## [Collected data entries]
# # # #

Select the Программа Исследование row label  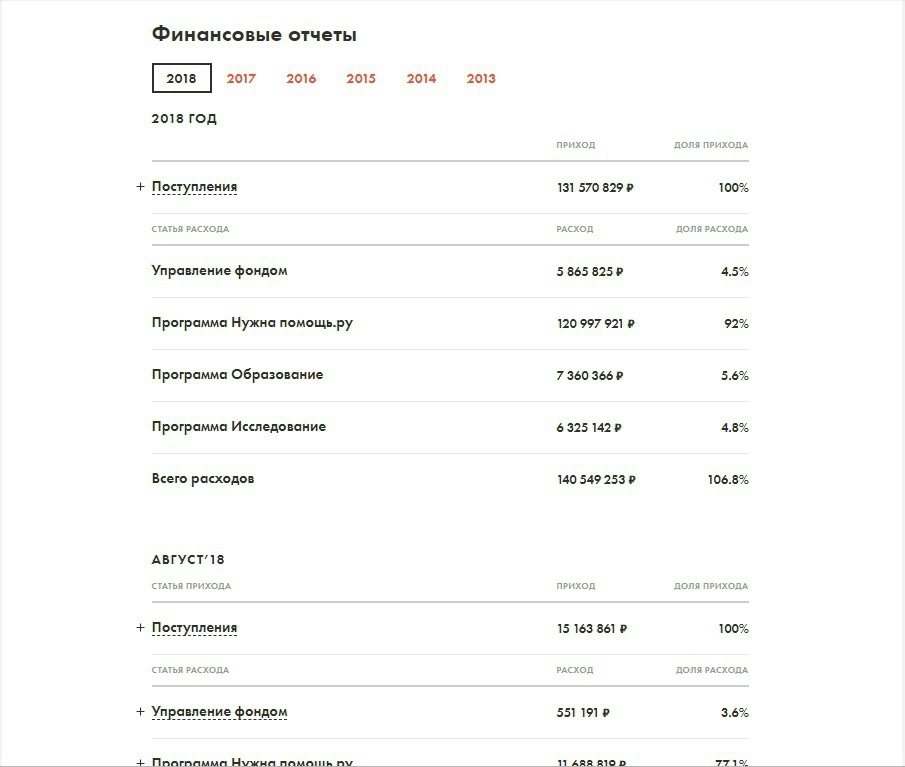coord(239,427)
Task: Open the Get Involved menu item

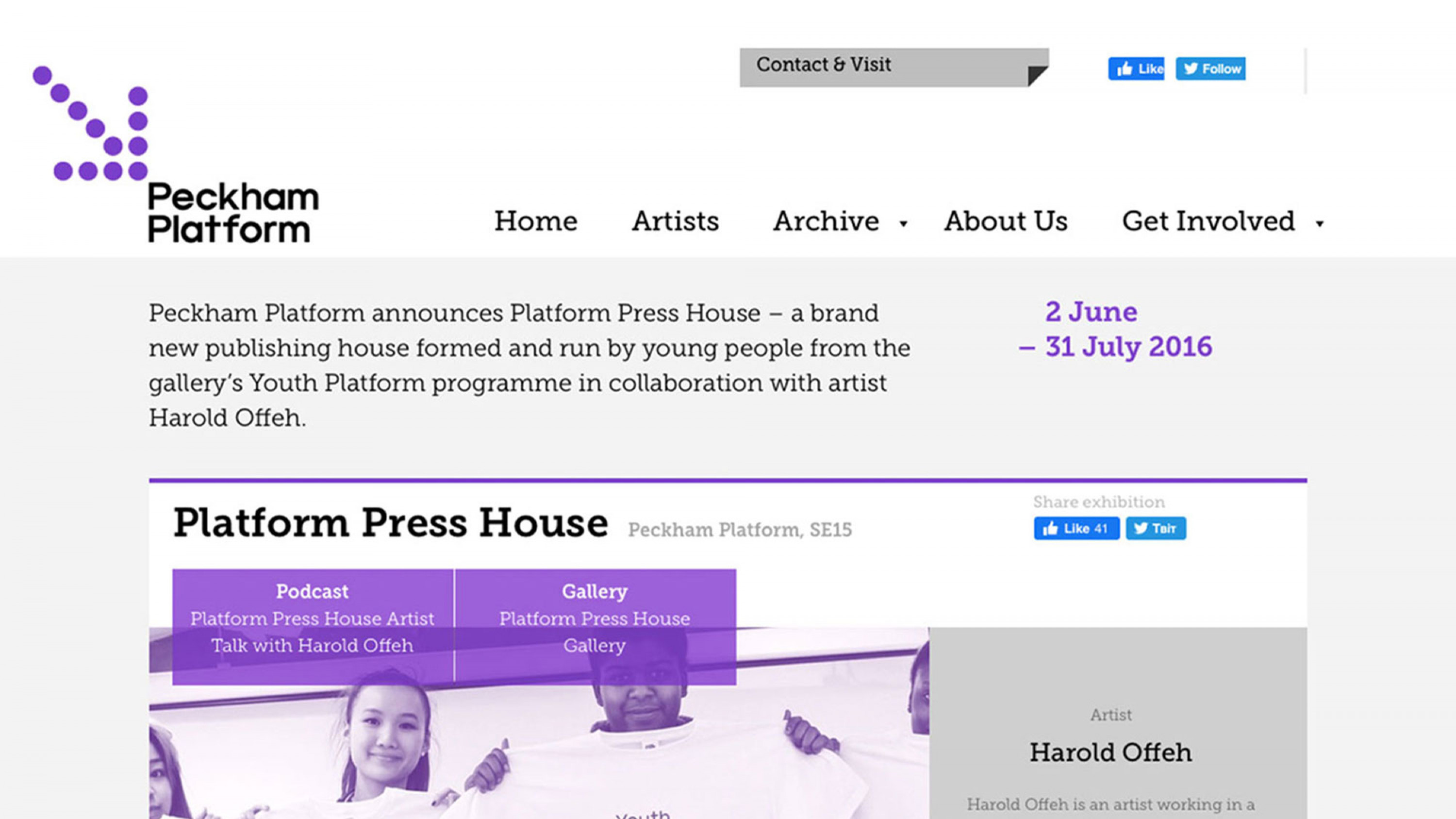Action: click(1208, 221)
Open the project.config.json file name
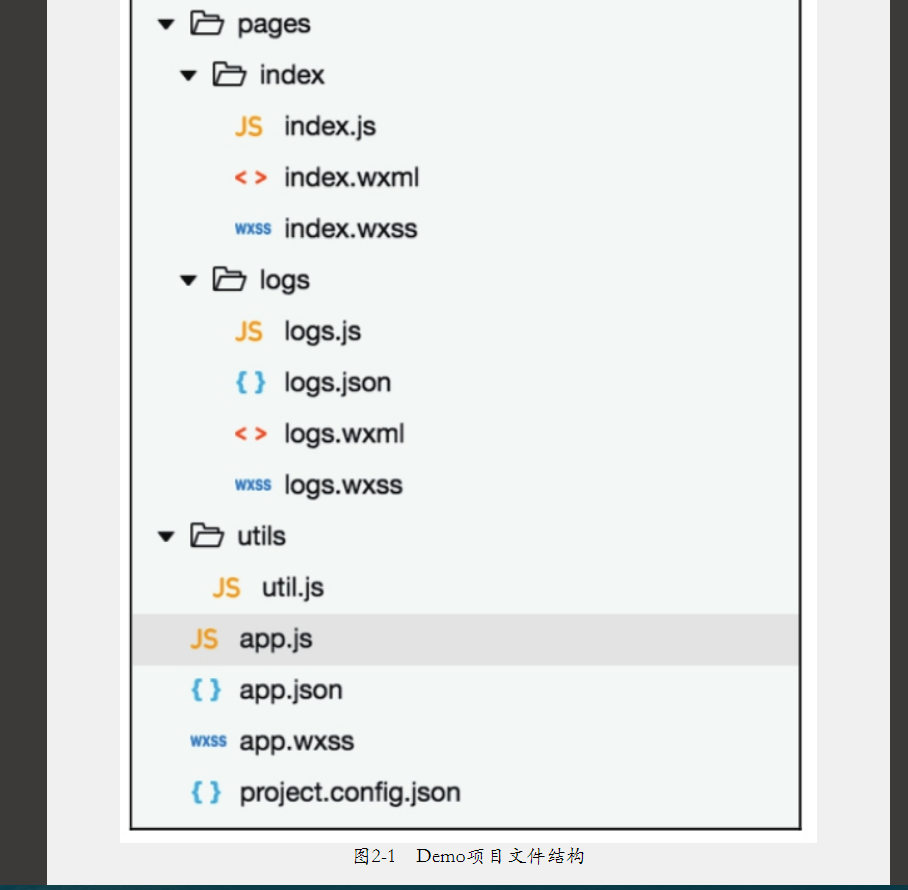The image size is (908, 890). pyautogui.click(x=350, y=793)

# # # #

## [Work instructions]
Skip every picture. Repeat word for word the lines from the line holding "Task: Open the Get Involved menu item" through the end of the entries above.

## [Exercise solution]
Task: Open the Get Involved menu item

Action: click(1208, 221)
Open the project.config.json file name
The image size is (908, 890). pyautogui.click(x=350, y=793)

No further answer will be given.